Deadly blasts hit Baghdad, Kirkuk and other Iraq cities
A series of deadly blasts has struck a number of Iraqi cities, killing at least 35 people and injuring 100 more, police say.
Explosions were reported in the capital, Baghdad, and in Baquba, Kirkuk, Samarra, Dibis and Taji.
Reports said that security forces appeared to be the main target.
Iraq has seen a decline in the overall level of violence in recent years but still suffers bomb attacks on a daily basis.
The BBC's Rami Ruhayem in Baghdad says this appears to have been a co-ordinated series of attacks.

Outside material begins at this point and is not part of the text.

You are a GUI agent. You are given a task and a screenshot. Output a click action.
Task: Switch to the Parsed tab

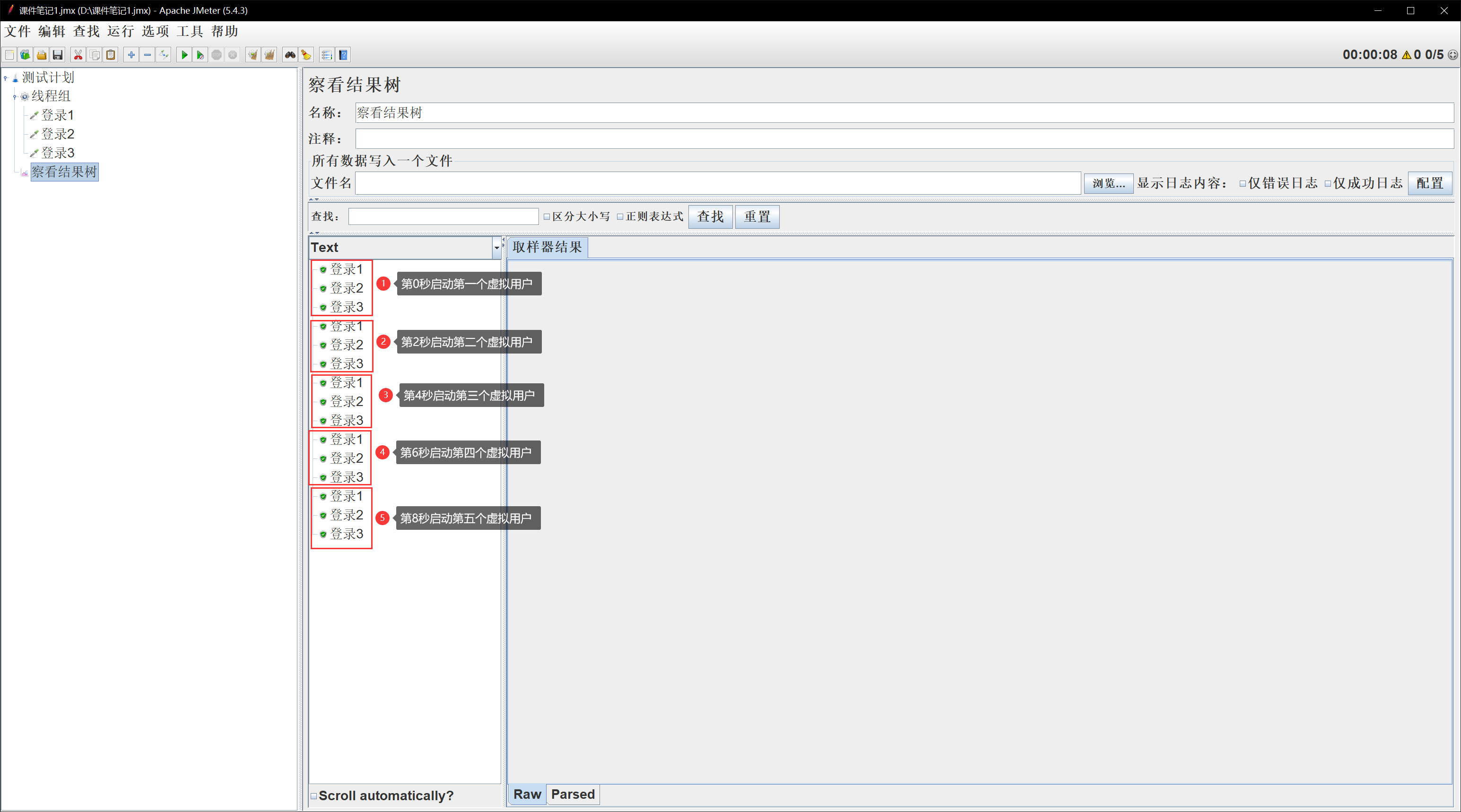coord(573,795)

Blasts were reported in the following cities:
- In Baghdad, a series of at least five blasts struck in various Shia neighbourhoods
- Police say two car bombs went off in Kirkuk, 180 miles (290km) north of Baghdad
- A suicide bomber killed a police officer in Baquba, an army officer said
- Two car bombs targeted security forces in Samarra
- A parked car exploded killing passers-by in Dibis
- Roadside devices exploded in Taji and Mosul
The attacks, which unfolded over a period of an hour and a half, also appear to have targeted a convoy in which Health Minister Majeed Hamad Amin was travelling. He was not hurt.
Baghdad military command spokesman Col Dhia al-Wakeel said the attacks bore the hallmarks of al-Qaeda.
"They want to send a message that they can target the stability that has been achieved recently," he said. "This will not discourage our security forces."
It is the deadliest day in Iraq since 20 March - during the run-up to an Arab League summit in Baghdad - when shootings and bombings killed 45 people.
Iraq is due to host a meeting of major international powers to discuss Iran's nuclear programme next month.